== Exercise ==
Update the part of the listing that runs from its start through the line containing "Looking at the", replacing "resolution" with "size" and keeping every other word the same. Leave the pictures out of your answer.

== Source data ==
________
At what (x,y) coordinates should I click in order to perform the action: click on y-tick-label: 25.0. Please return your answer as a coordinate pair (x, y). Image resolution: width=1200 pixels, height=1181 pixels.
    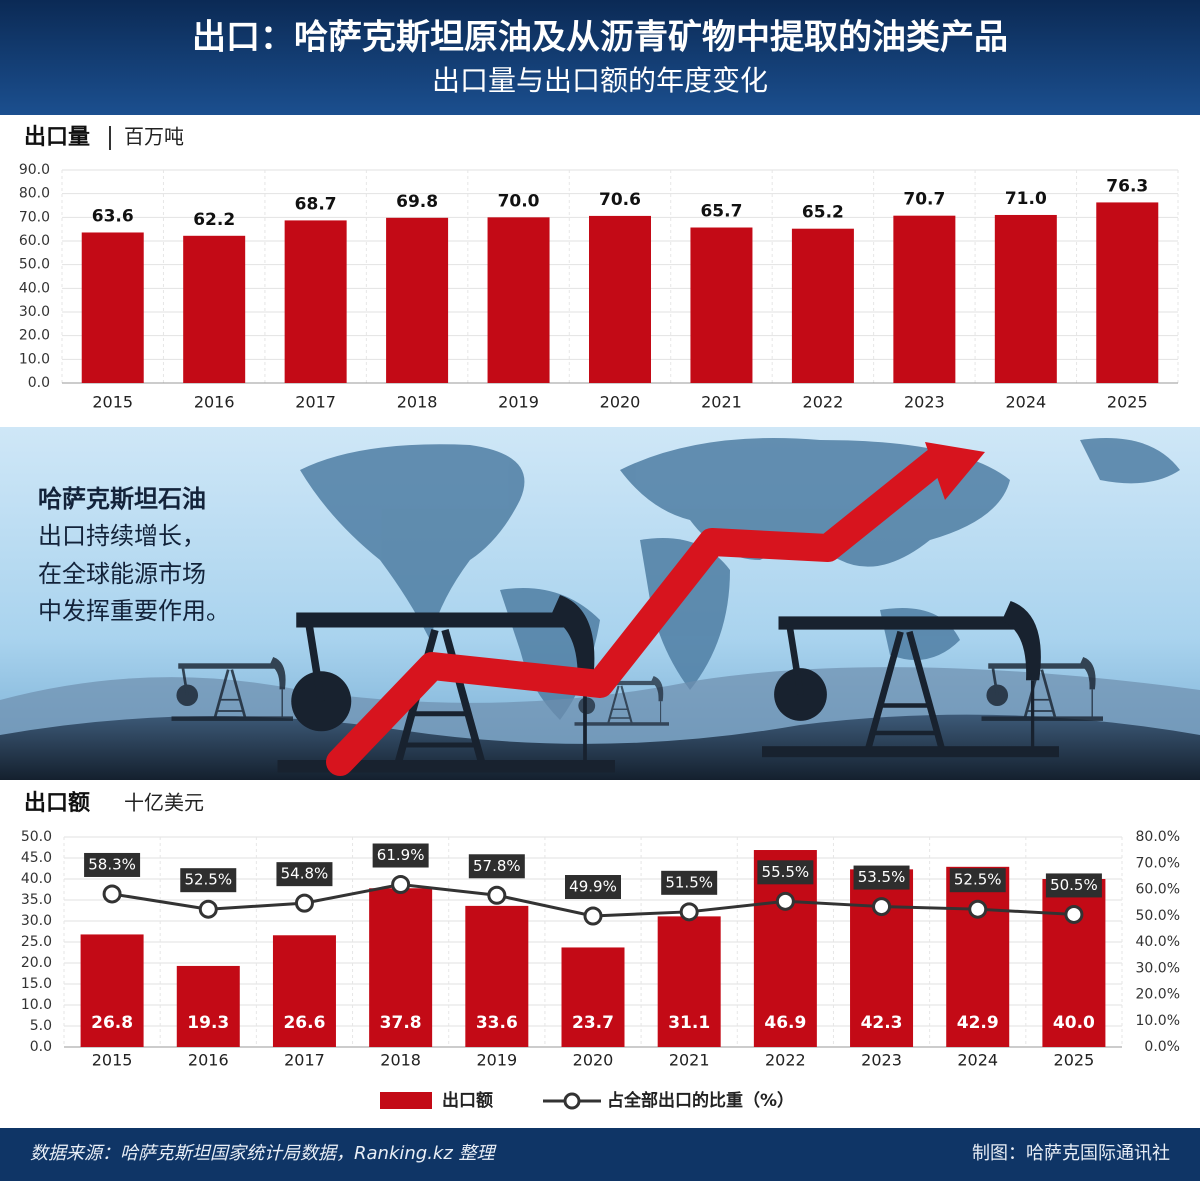
    Looking at the image, I should click on (36, 942).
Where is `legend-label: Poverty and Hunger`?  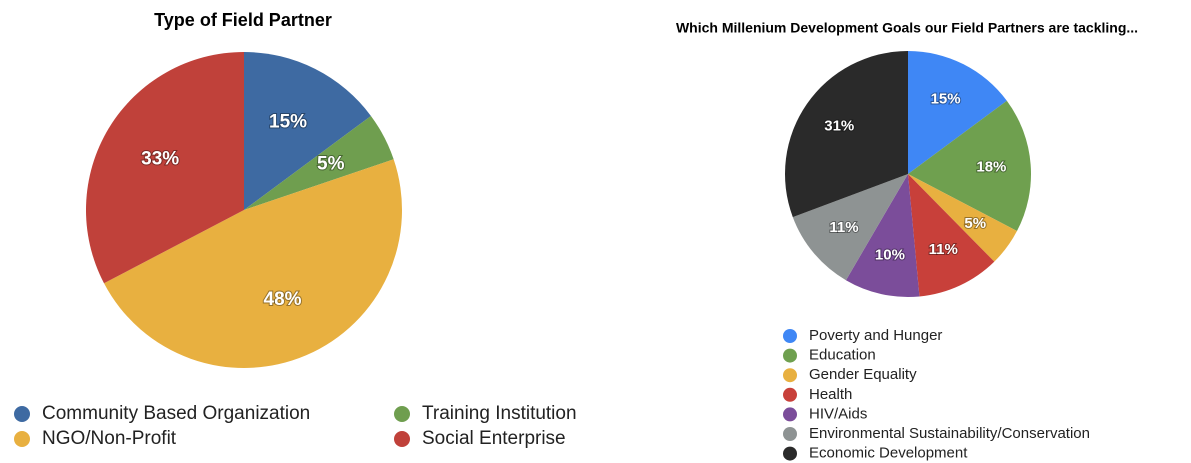 legend-label: Poverty and Hunger is located at coordinates (876, 336).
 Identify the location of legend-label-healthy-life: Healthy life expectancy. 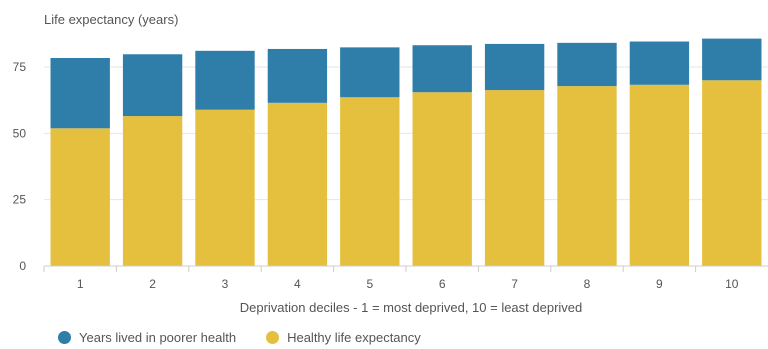
(354, 338).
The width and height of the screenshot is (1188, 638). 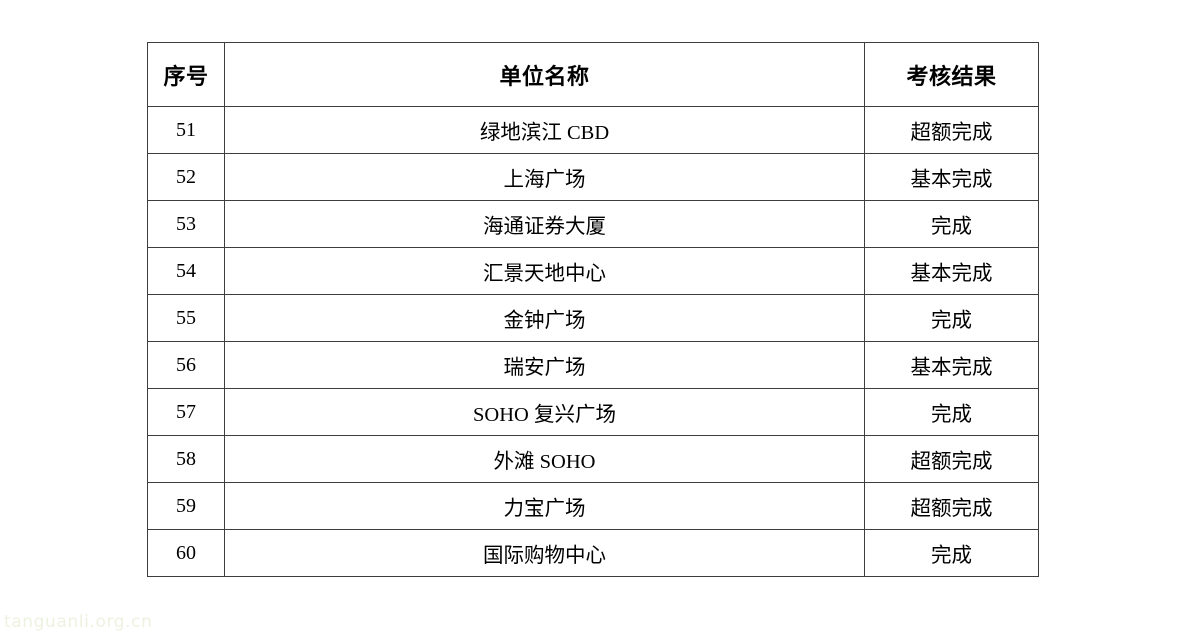 I want to click on cell-index: 54, so click(x=186, y=271).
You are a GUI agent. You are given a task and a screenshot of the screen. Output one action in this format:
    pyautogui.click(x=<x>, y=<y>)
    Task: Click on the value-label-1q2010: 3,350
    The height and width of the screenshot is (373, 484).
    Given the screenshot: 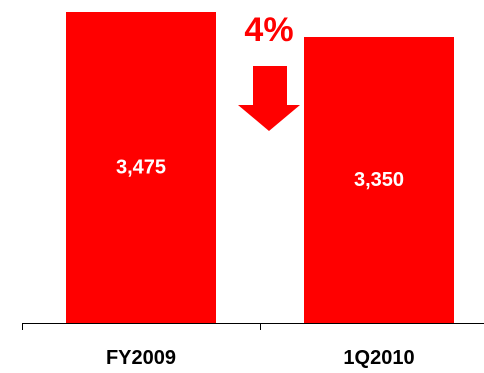 What is the action you would take?
    pyautogui.click(x=379, y=180)
    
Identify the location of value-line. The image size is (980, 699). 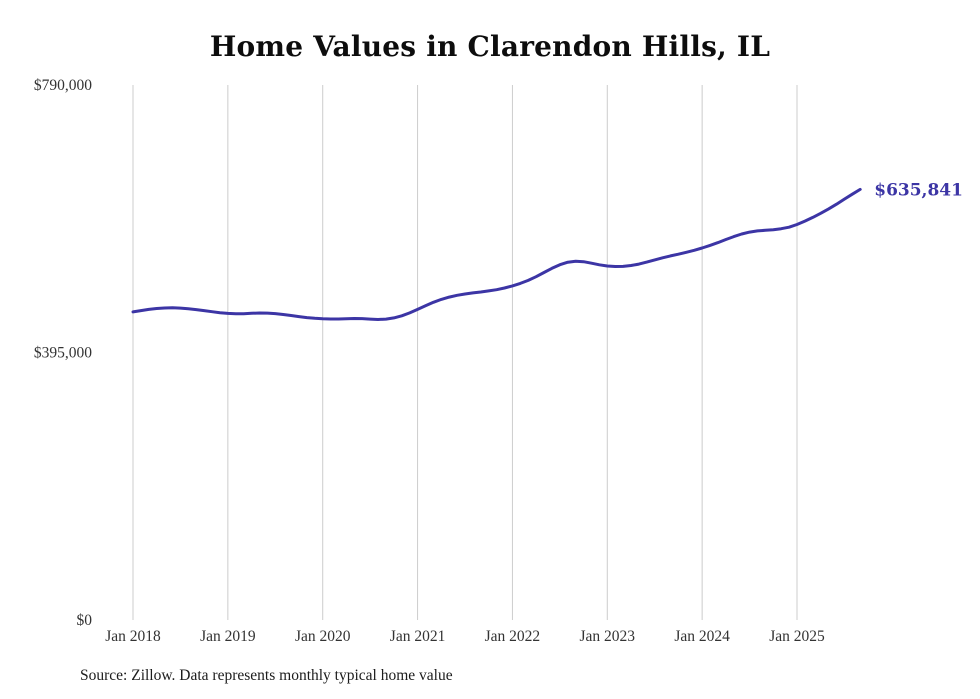
(496, 254).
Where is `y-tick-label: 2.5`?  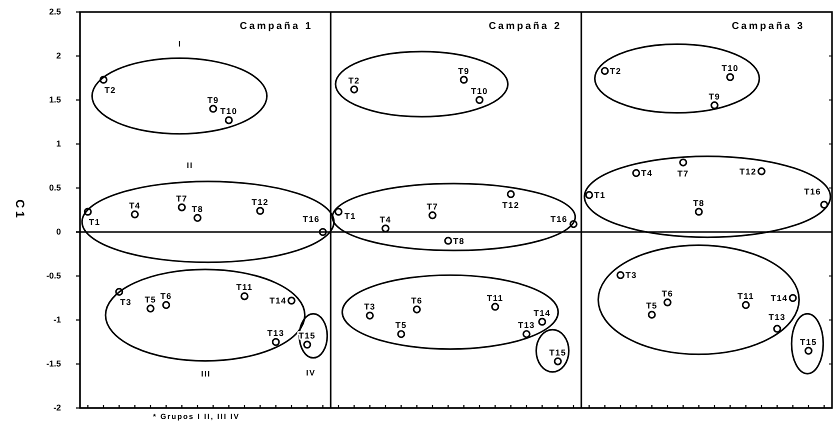
y-tick-label: 2.5 is located at coordinates (56, 12).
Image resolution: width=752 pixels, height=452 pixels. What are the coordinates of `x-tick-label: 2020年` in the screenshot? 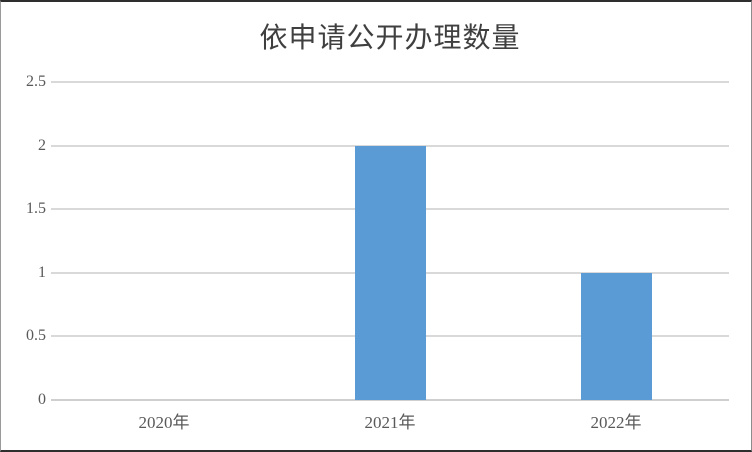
________
== Answer below ==
At what (x,y) coordinates should I click in order to perform the action: click on y-tick-label: 25.0. Please return your answer as a coordinate pair (x, y). Image size: width=1200 pixels, height=1181 pixels.
    Looking at the image, I should click on (36, 942).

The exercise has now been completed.